Bien sûr, c'est à l'époque de la St Valentin que l'idée m'en est venue... parce que comme beaucoup, la St Valentin m'ennuie un peu, alors cela m'a plu d'écrire l'histoire de ce Valentin pas très "amoureux"...
Pour la musique comme d'habitude, j'ai fait ce que j'ai pu avec mes outils... et pour la voix, promis, je vais penser à prendre des cours, même si je sais que le cas est désespéré ...
Il s'appelait Valentin Elle se nommait Valentine Ils se sont croisés dans le train Alors que freinait la machine Il fut projeté sur son sein Et comme elle ne fit pas grise mine Il lui demanda sa main Et elle répondit "J'hallucine..."
Et quand repartit l'engin, Tout en se tenant la mimine Une grande maison ils s'imaginent Remplie de fleurs et de bambins Pour un garçon, ce sera Firmin Ou une fille, p't'être bien Joséphine De quelle couleur s'ra la cuisine Où mettront-ils la salle de bain Pour l'papier peint, on verra bien Faudra qu'on regarde les vitrines Et pour les noces, voyage en Chine Peut-être même plus tard un chien
(Break musical, la musique tombe, la voix du chanteur baisse... le drame ) Quand dans le couloir au lointain Apparut soudain Clémentine Campée bien haut, sur ses bottines Et dans les yeux, un air coquin... (laisser trainer la note)
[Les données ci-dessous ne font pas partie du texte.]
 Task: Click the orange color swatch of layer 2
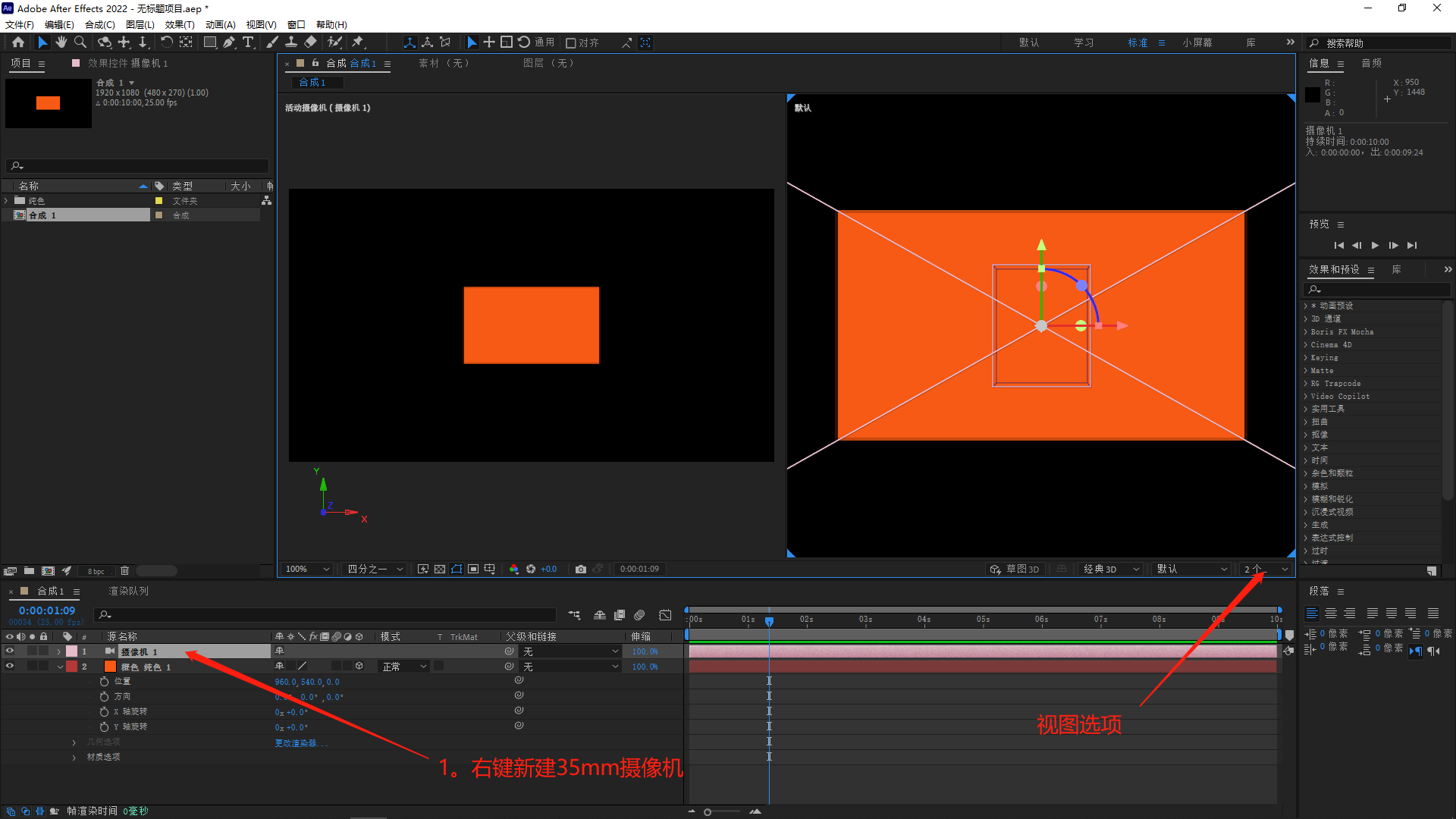111,667
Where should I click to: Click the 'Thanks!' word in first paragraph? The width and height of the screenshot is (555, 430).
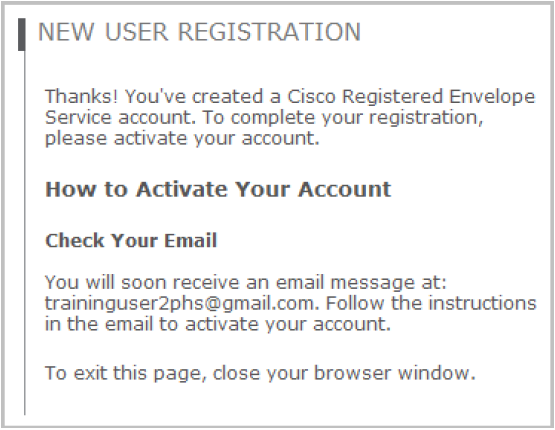point(81,96)
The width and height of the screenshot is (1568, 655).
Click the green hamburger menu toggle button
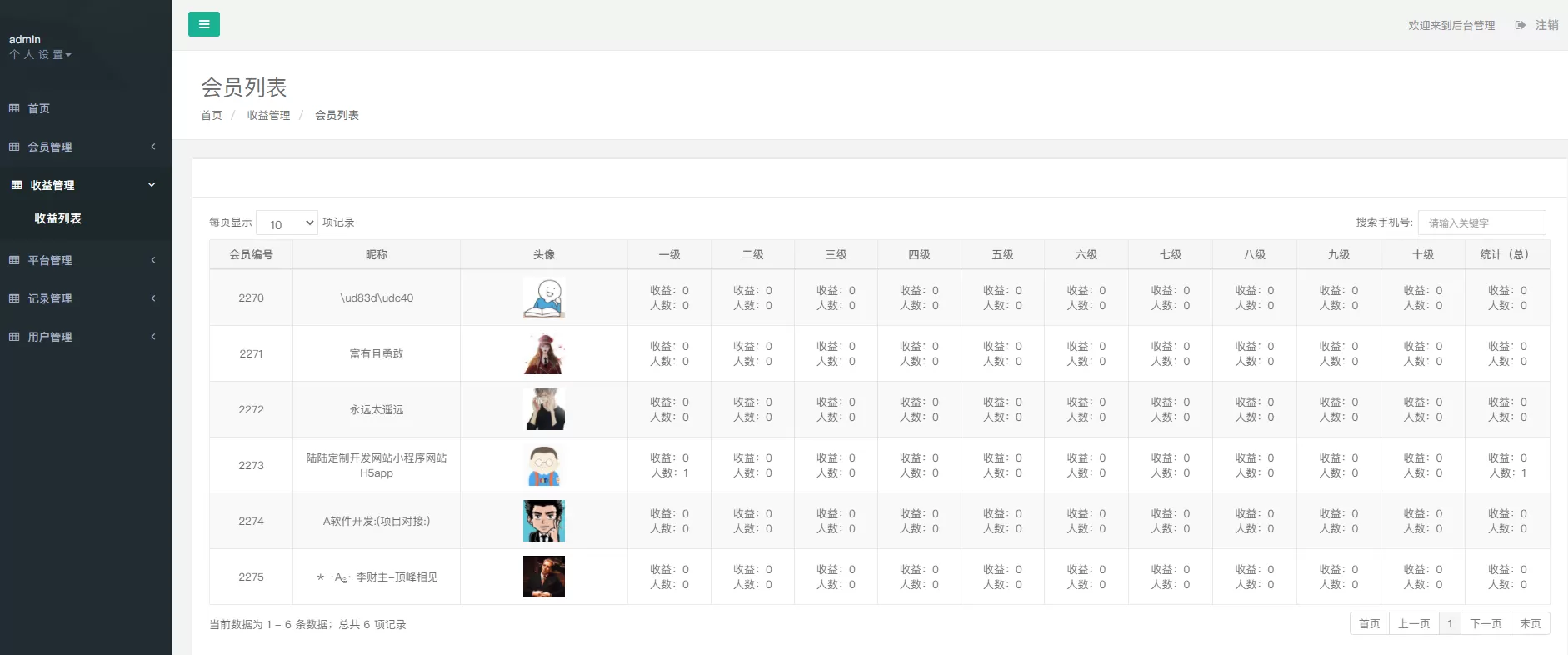204,25
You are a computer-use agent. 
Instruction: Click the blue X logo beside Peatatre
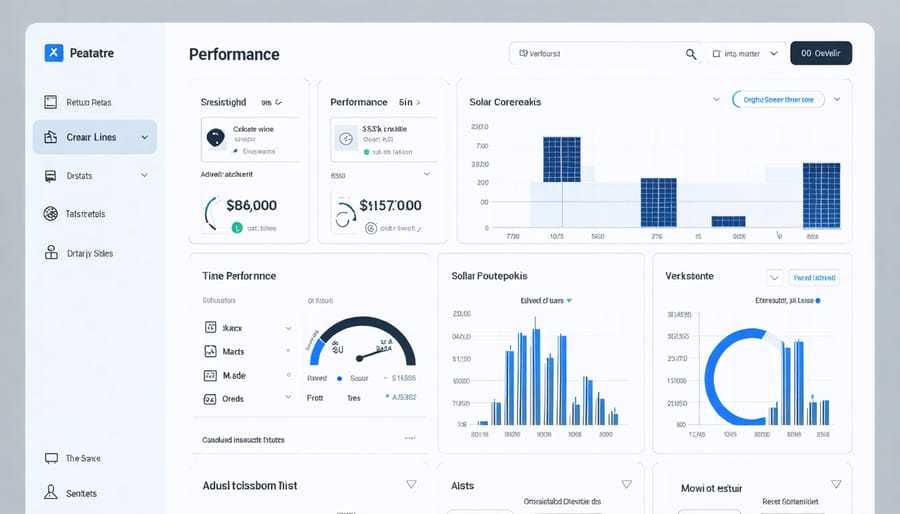tap(54, 53)
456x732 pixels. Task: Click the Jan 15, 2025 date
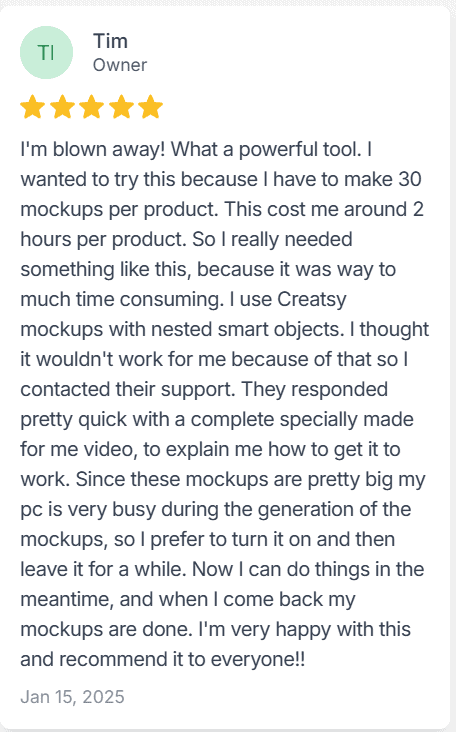click(x=72, y=697)
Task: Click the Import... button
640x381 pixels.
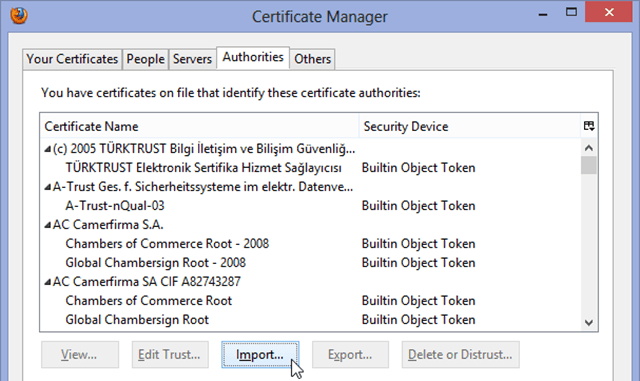Action: pyautogui.click(x=260, y=354)
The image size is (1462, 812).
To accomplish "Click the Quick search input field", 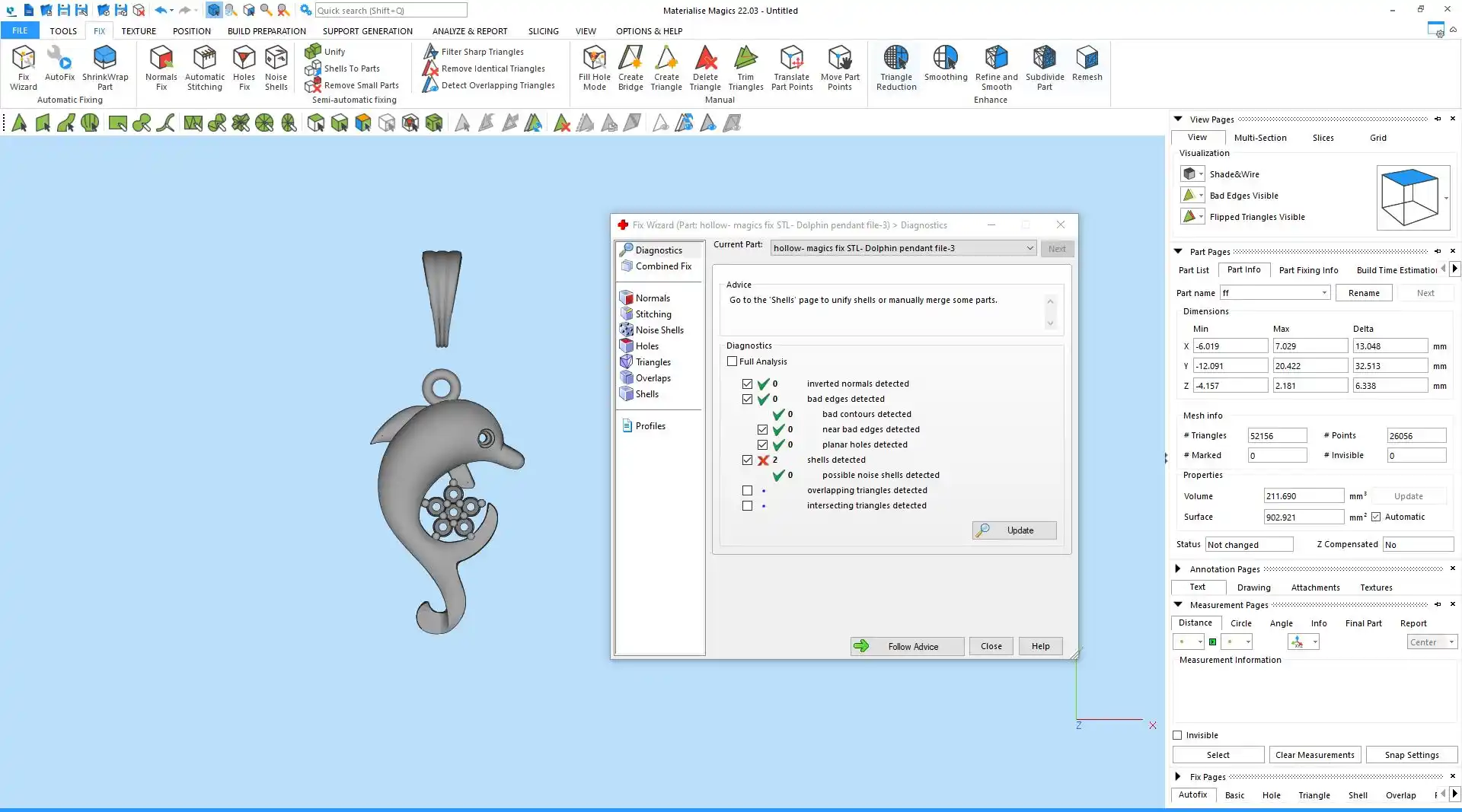I will point(391,11).

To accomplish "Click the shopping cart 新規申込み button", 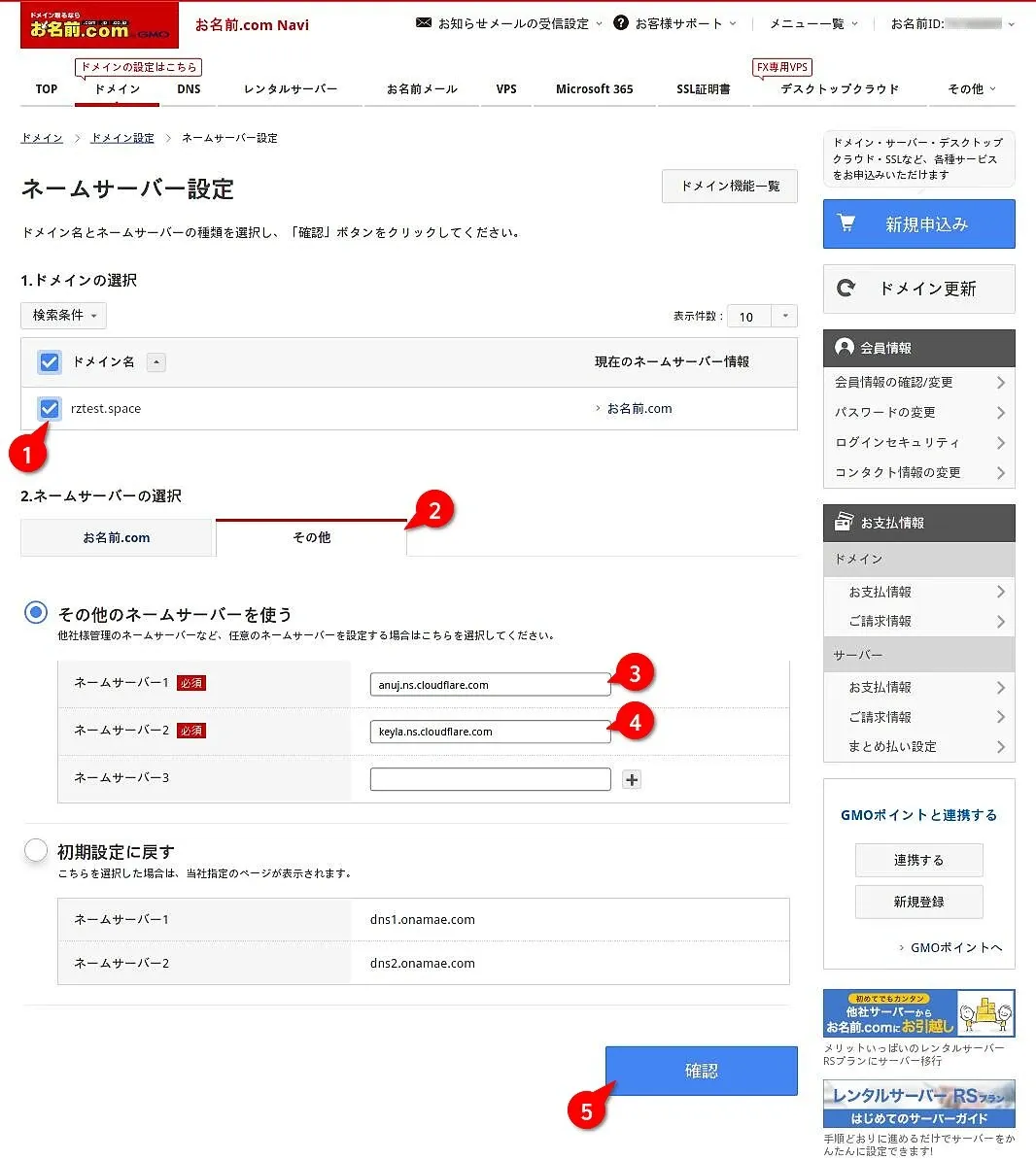I will pos(918,224).
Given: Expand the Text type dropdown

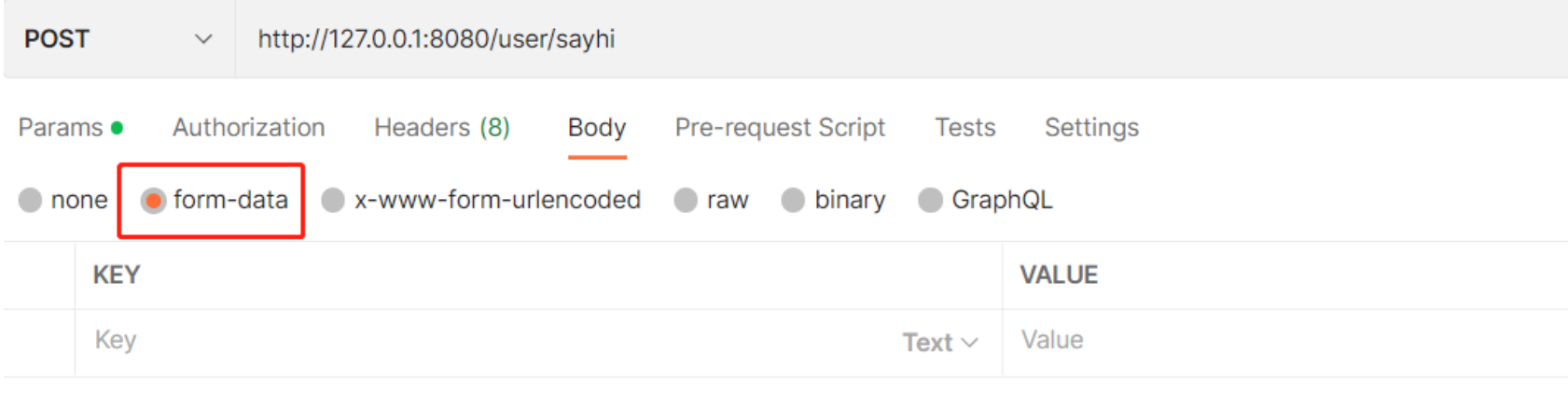Looking at the screenshot, I should [x=939, y=343].
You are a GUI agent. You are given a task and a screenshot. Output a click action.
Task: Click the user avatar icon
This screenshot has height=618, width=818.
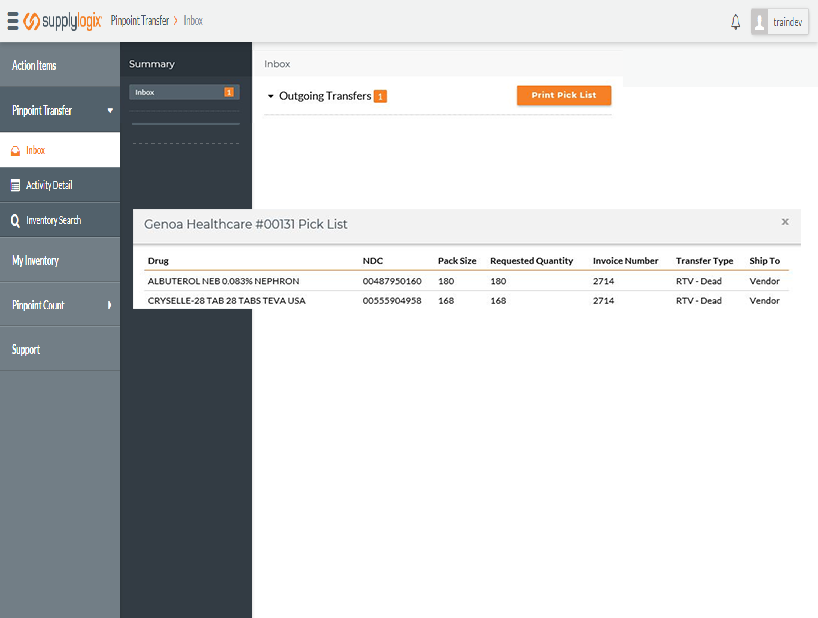click(761, 22)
Et le regard de Valentin Quitta celui de Valentine Pour se poser dans l'opaline Des yeux verts chargés de pépins.... N'entendant même pas le chagrin, Ni les sanglots d'sa Colombine Pour aborder cette rouquine Il la laissa, l'affreux gredin
(Reprise progressive du rythme "enjoué" du premier couplet)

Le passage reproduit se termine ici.